We have discussed a number of issues with Extended Reporting Period Endorsements (ERP or Tail) recently. One that does not come up often is the remaining ERP policy limit. Remember that an ERP is attached to the last inforce policy. The ERP does not change the terms of the policy or reinstate limits that may have been used during this policy term.
A little background claims-made insurance 101
Most focus when purchasing coverage on the liability policy limits. Almost all of the attention is on the per claim limit. Most insurers have a per claim policy limit and an aggregate policy limit. As an example, the limits are stated as $1,000,000/$2,000,000. This translates into $1,000,000 per claim and $2,000,000 in the aggregate for the policy term. In this example, for each individual claim there is $1,000,000 to pay the reported claim. The aggregate limit means that the insurer is only obligated to pay up to $2,000,000 for all claims that have been reported during this policy term. Every claim reported is assigned a policy term that is used to reduce the aggregate policy limit. Once the reported claims paid out exceed the aggregate limit then the insurer’s obligation to the insured is fulfilled. In the example given this could be two $1,000,000 pay outs or two thousand $1000 pay outs (2000*$1000=$2,000,000).
Impact on Extended Reporting Period Endorsement (ERP)
Continuing with this example, if the entity in question has not had any claims activity during the policy term that the ERP was attached to the full $2,000,000 aggregate liability is still available to pay claims. But what if this entity has many claims made against it and reported during the ERP. Even with an ‘unlimited’ ERP the most the insurer will pay on all of these claims will be $2,000,000. After the aggregate limit is exhausted the insurer’s obligations have been fulfilled.
An ERP is purchased when entities dissolve or sometimes the reason that the entity needs an ERP is because of previous claims reported to the insurer. The insurer maybe non-renewing the malpractice insurance policy and no other insurer is willing to write the entity with a prior acts endorsement; or the cost of getting new insurance with prior acts is many times the expiring premium. But sometimes purchasing the ERP is the wrong decision.

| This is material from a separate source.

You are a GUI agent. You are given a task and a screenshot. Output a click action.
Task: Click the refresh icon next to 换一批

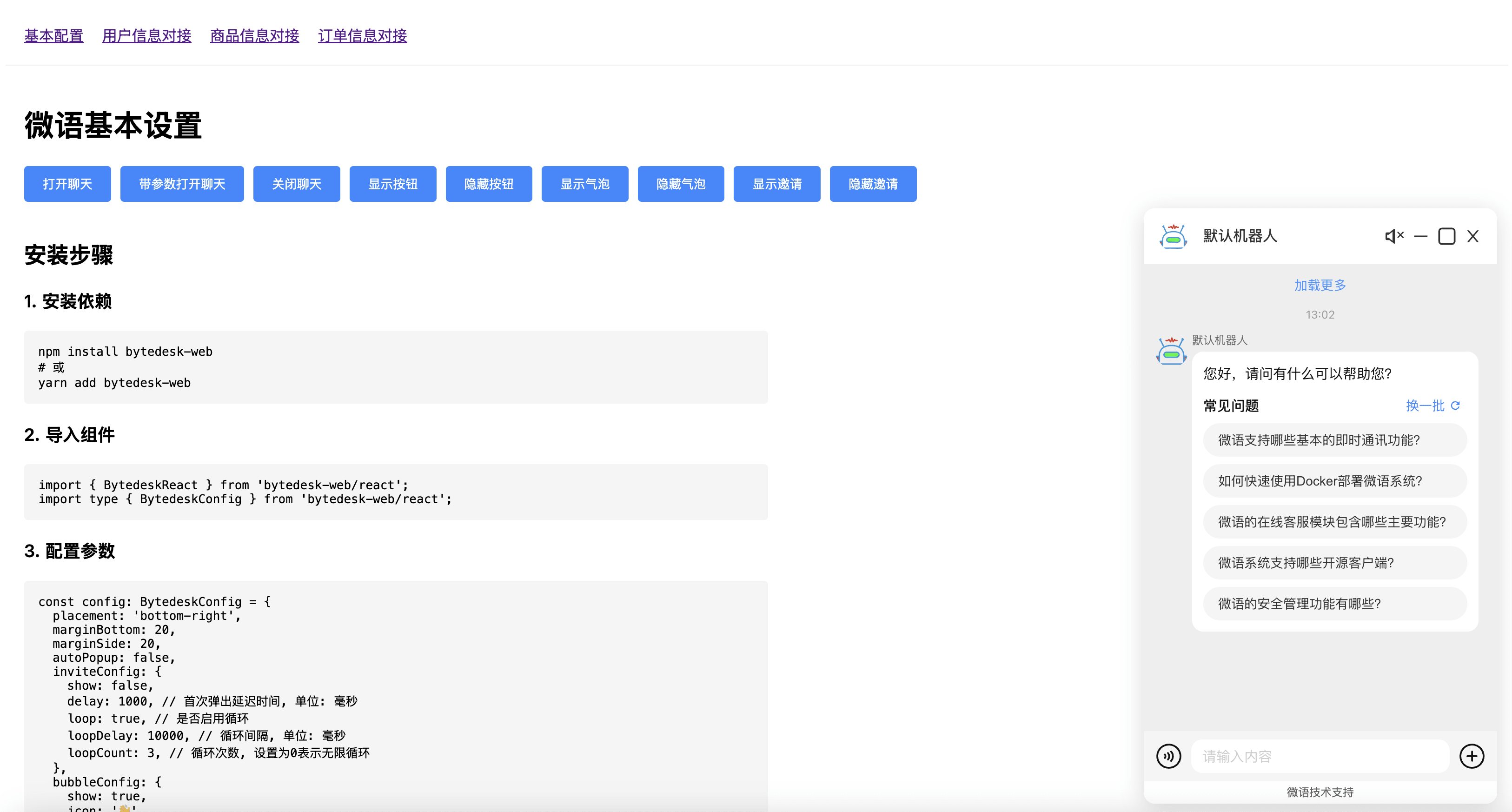(x=1455, y=406)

Now assume that the insured has reported 3 claims during the last policy period. The insurer paid out $600,000 on the 1st claim, $650,000 on the 2nd claim, and $700,000 on the 3rd claim. So for these 3 claims the insurer has paid in the aggregate $1,950,000 (600,000+650,000+700,000=$1,950,000) during the policy period. If the insured goes forward with purchasing the ERP there is only $50,000 (2,000,000-1,950,000=$50,000) left in the aggregate policy limit to pay future claims. In some cases the cost of the ERP may exceed the remaining limit available on the policy.
As with the ship sailing into the sunset, the ERP value disappears.